(Beginning of Information supplied)
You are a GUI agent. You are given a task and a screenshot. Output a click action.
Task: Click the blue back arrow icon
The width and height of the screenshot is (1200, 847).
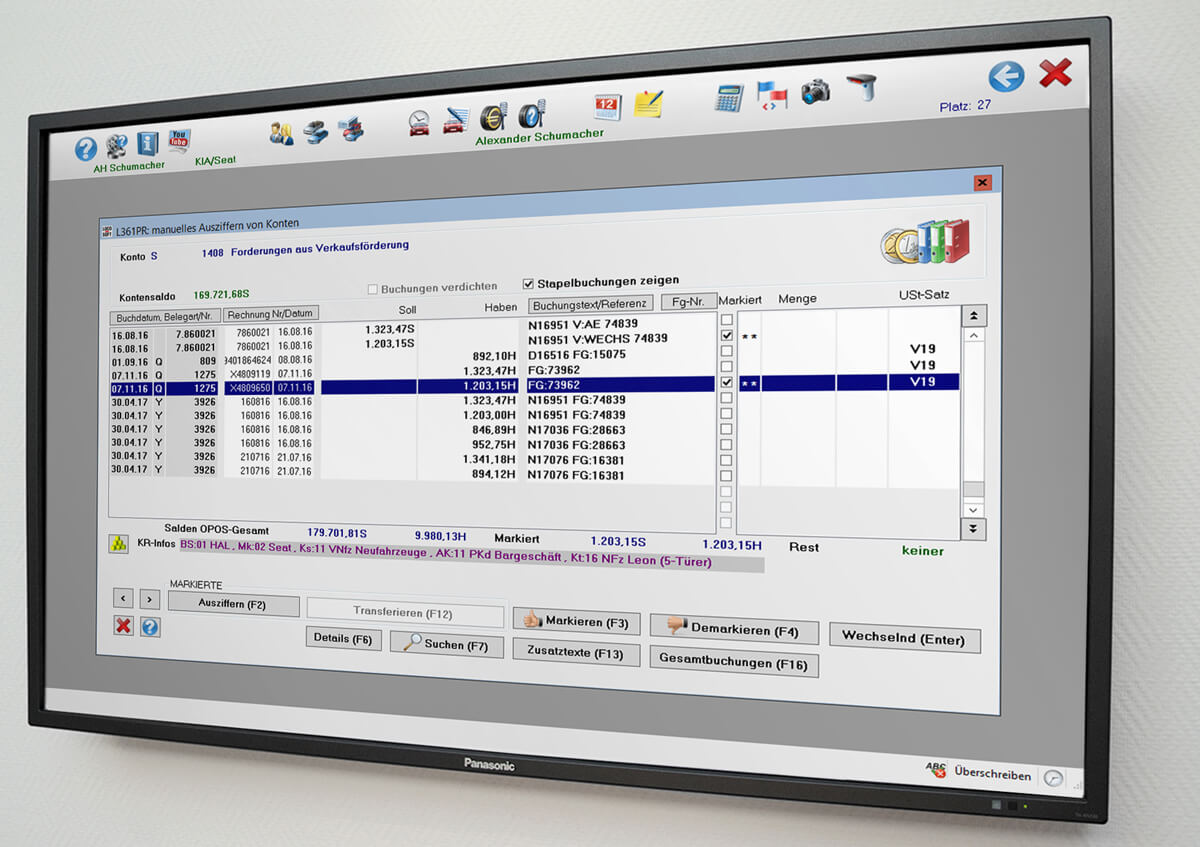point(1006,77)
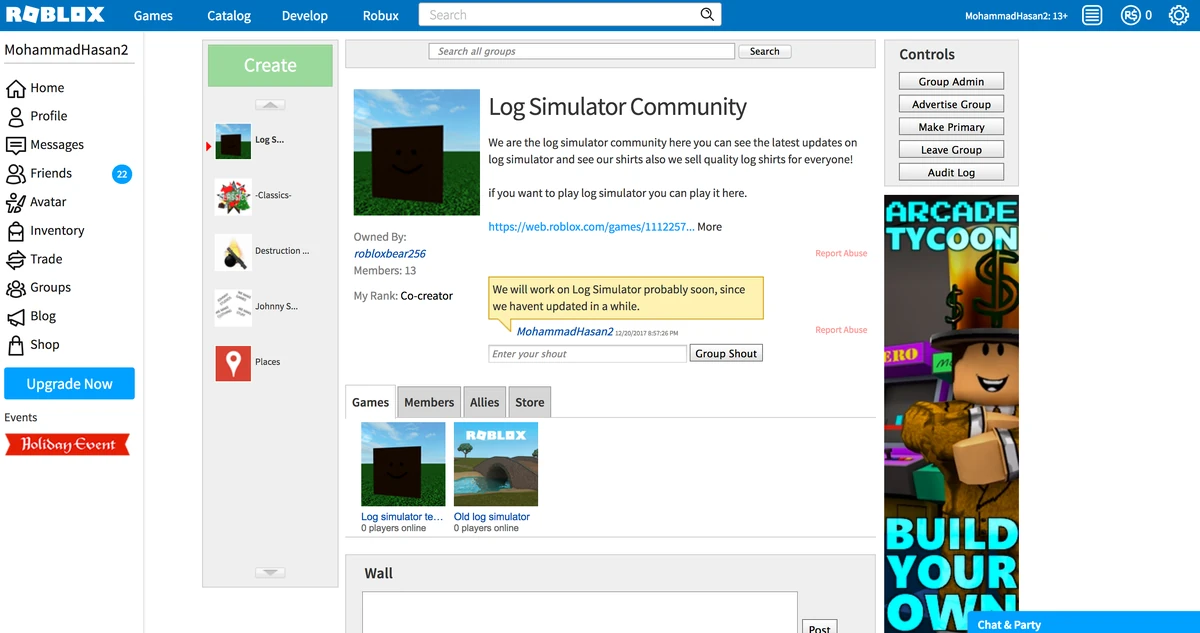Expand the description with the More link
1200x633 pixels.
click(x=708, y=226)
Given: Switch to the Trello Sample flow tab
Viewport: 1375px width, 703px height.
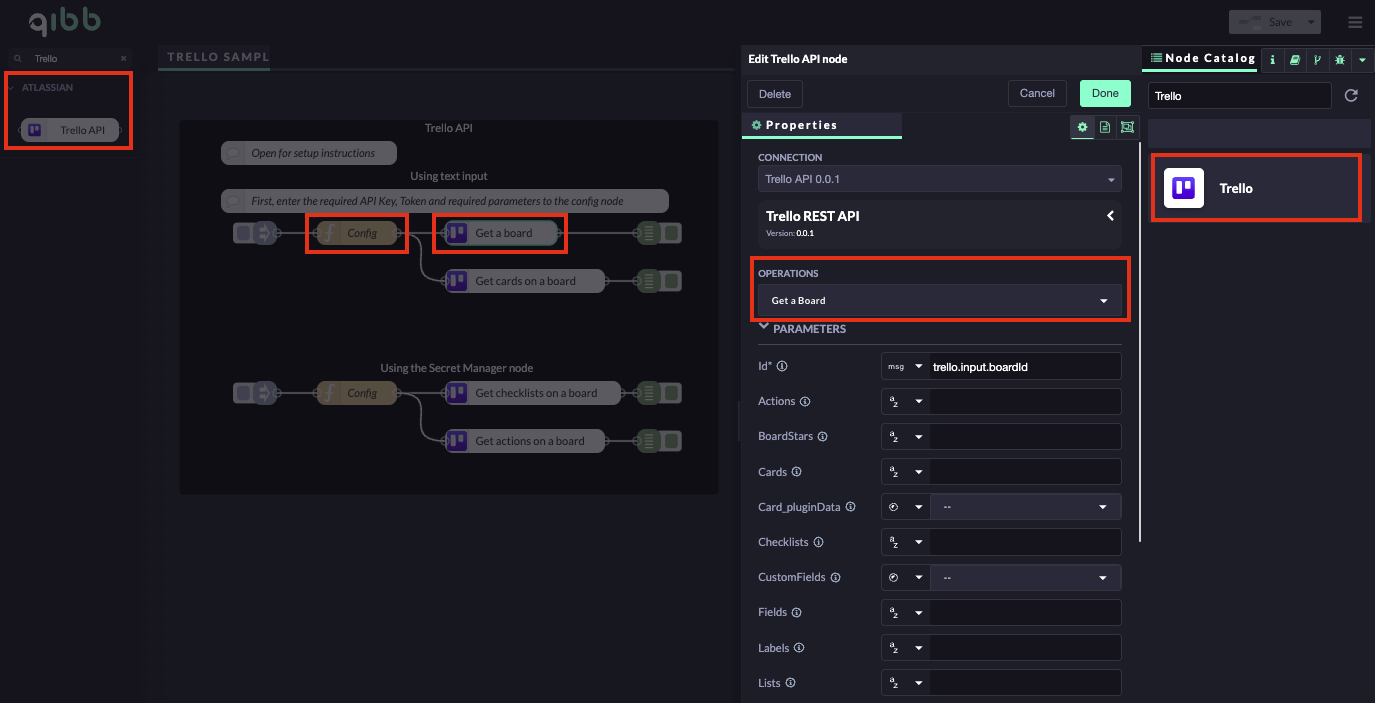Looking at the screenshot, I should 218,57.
(End of Information supplied)
(Beginning of Information supplied)
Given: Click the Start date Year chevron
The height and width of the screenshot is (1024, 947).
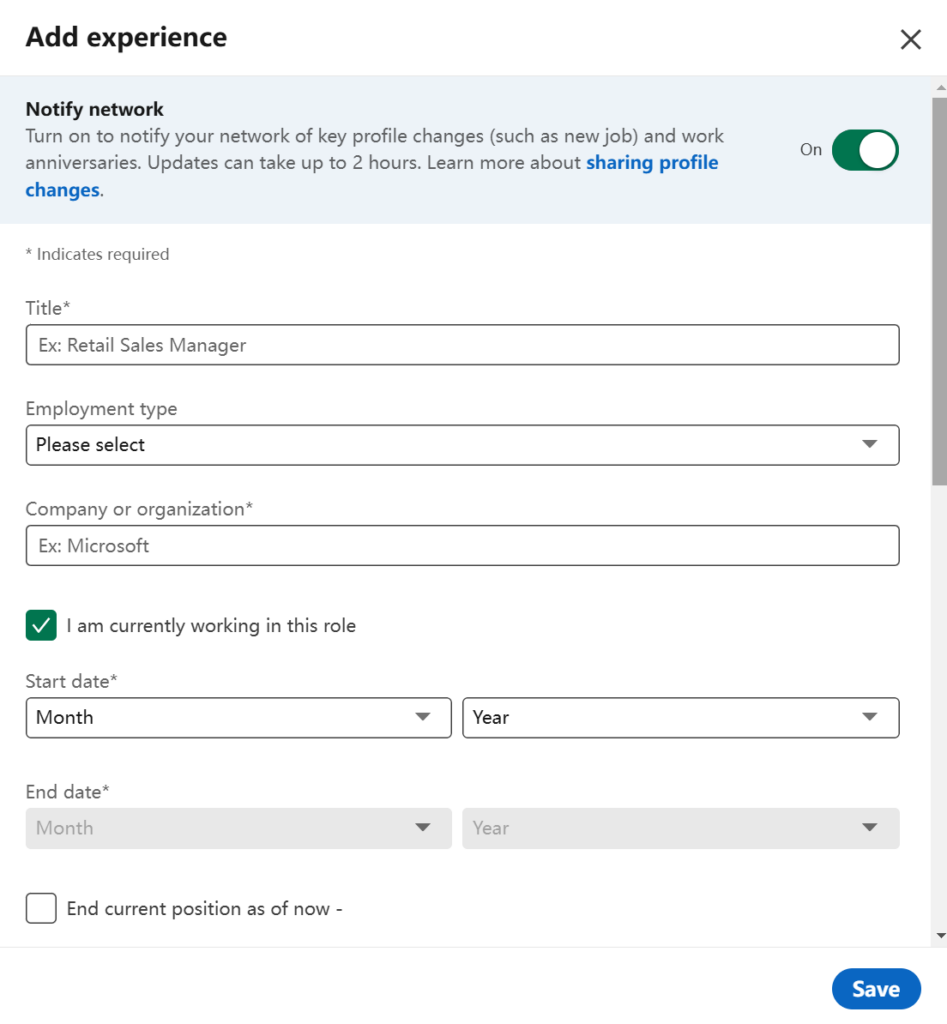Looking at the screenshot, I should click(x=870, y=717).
(End of Information supplied)
◆ **What this task involves**:
An exact copy is needed of the entries above, starting at the line that holds "You are a GUI" and stopping at the line that holds "Given: Switch to the Trello Sample flow tab", both kept; pictures stay out.

◆ **Answer for this exercise**:
You are a GUI agent. You are given a task and a screenshot. Output a click action.
Task: Click the blue back arrow icon
The width and height of the screenshot is (1200, 847).
point(1006,77)
Expand the description with the More link
1200x633 pixels.
click(x=708, y=226)
Given: Switch to the Trello Sample flow tab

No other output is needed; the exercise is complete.